Avgazın depolanması süresinde önemli kararsızlık sorunlularıyla karşılaşılmaz; nedeni yaktın üretim proseslerinin elverişliliği ve depolanan yakıtın birkaç ay gibi kısa süre içinde tüketilmesidir.

Uzun süreli depolamada yakıtta bazı değişikliler meydana gelebilir; bunlar,

  • Çok reaktif hidrokarbonlar hava ile oksitlenirler ve yakıtın kararsızlık reaksiyonlarını tetiklerler,
  • Tetraetil kurşun bileşikleri havayla oksitlenerek çözünmeyen beyaz katı bileşikler oluşur,
  • Fazla uçucu bileşikler buharlaşır, yakıtın bileşimi değişir, TEL konsantrasyonu şartname sınırlarının üstüne çıkabilir, buhar basıncı minimum değerin altına düşer,.
  • Çevre sıcaklığının yüksekliği kararsızlık reaksiyonlarını hızlandırır.

Korozyon

Yakıt dağıtım ve kullanım aşamalarına kadar çeşitli malzemelerle temas eder. Gerek bu serüven boyunca ve gerekse uçağın yakıt sisteminde herhangi bir korozyona sebebiyet vermemelidir. Bazı sülfür bileşikleri potansiyel korozyon yapıcılardır. Bunlar şartnamelerde bakır korozyon testiyle kontrol altına alınır. Mikrobiyal çoğalma da diğer bir korozyon kaynağıdır.

1.3. Katkı Maddeleri

Avgazın içerdiği straight-run benzin hidrokarbonların oktan sayıları düşüktür; dolayısıyla son ürünlerin (örneğin, Avgaz 80) oktan sayısı istenilen değerlerden daha düşük olur. Oktan sayısı artırıcı olarak alkil-kurşun bileşikleri içeren anti-vuruntu katkı maddeleri kullanılır; bu katkı maddesinden dolayı kurşunlu kalıntılar oluşumu ‘depozit kontrol’ katkı maddesiyle kontrol altına alınır.

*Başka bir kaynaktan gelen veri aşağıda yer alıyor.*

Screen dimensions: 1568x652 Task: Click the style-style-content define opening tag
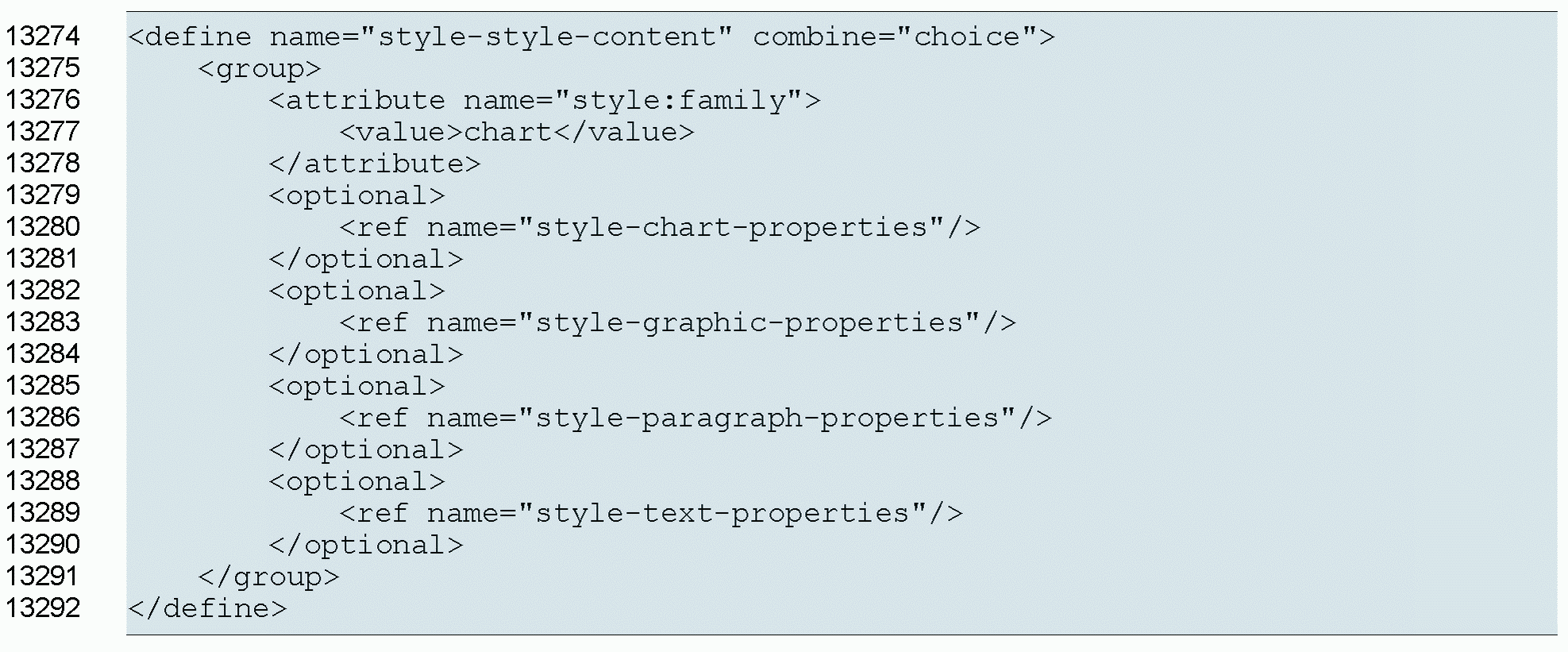pos(591,37)
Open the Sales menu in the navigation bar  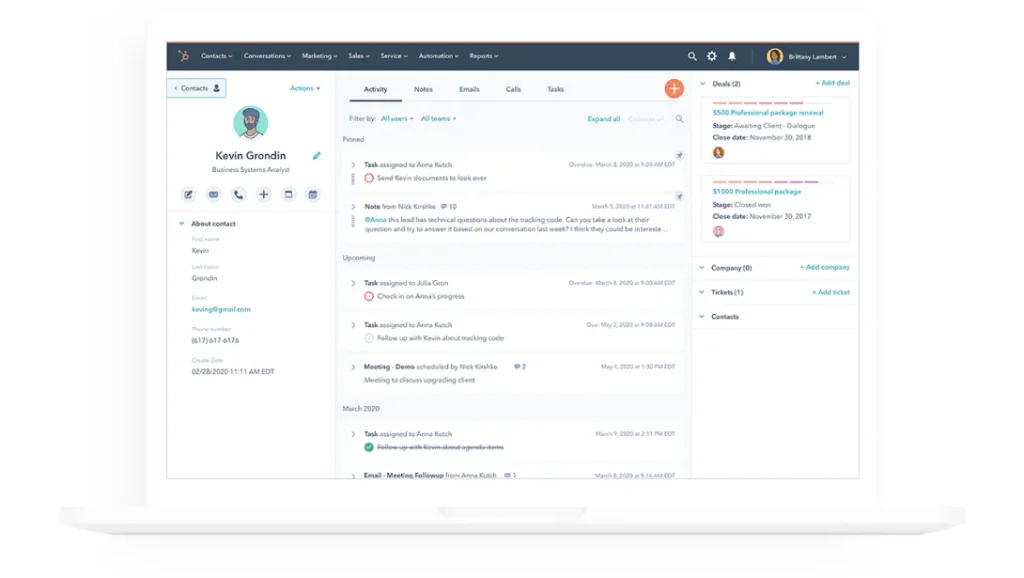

Avgazlar çeşitli derecelerdedir; her biri farklı renklere boyanarak hem kolay tanımlanması, hem de motor benzinlerinden ayırt edilerek güvenlik altına alınması sağlanır.
Diğer çok kullanılan ve gerekli olan katkı maddeleri oksidasyon inhibitörleridir; bu maddeler yakıtın depolama kararlılığını düzenler, gum oluşumunu önler, ayrıca kurşun bileşiklerinin çökelerek yakıttan ayrılmasını engeller.

Bunların dışındaki avgaz katkı maddeleri korozyon inhibitörleri, yakıtın sistemde donmasını veya buzlanmasını önleyen anti-buzlanma ve statik dağıtıcı katkı maddeleridir. (Bak. Bölüm. Katkı Maddeleri.)


2. ÜRETİM

2.1. Rafinasyon

Uçak benzini (avgaz) de diğer petrol ürünleri gibi hampetrolün distilasyonuyla elde edilen ip ürünlerden, ilgili şartnameler dikkate alınarak istenilen kaynama aralıklarındaki fraksiyonların gerekli rafinasyon ve saflaştırma işlemleriyle elde edilir. Fraksiyonların oktan sayıları işlenen hampetrolle ilişkilidir; aromatik içeriği yüksek olan hampetrollerin oktan sayıları, parafinik bazlı hampetrollerden daha yüksektir, ancak avgaz yönünden değerlendirildiğinde her tür hampetrolden çekilen fraksiyonun oktan sayısı yetersizdir. Tüm straight-run (SR; doğrudan-çekilen) benzinlerin oktan sayıları 50-70 arasındadır.

Yüksek performanslı uçak motorlarının imalatıyla yüksek oktanlı uçak benzinlerine gereksinim doğmuştur. 1930’lu yıllarda katalitik kraking ve alkilasyon proseslerinin devreye girmesiyle geleneksel SR benzinden daha yüksek oktan sayılı benzinler üretilmeye başlandı. II. Dünya Savaşı boyunca uçak yakıtları ihtiyacı olan benzin bu iki prosesten yararlanılarak üretildi. (Katalitik kraking ve alkilasyon prosesleri ve kimyası Bölüm Rafineri Prosesleri ve Bölüm Motor benzini kısımlarında anlatılmıştır.)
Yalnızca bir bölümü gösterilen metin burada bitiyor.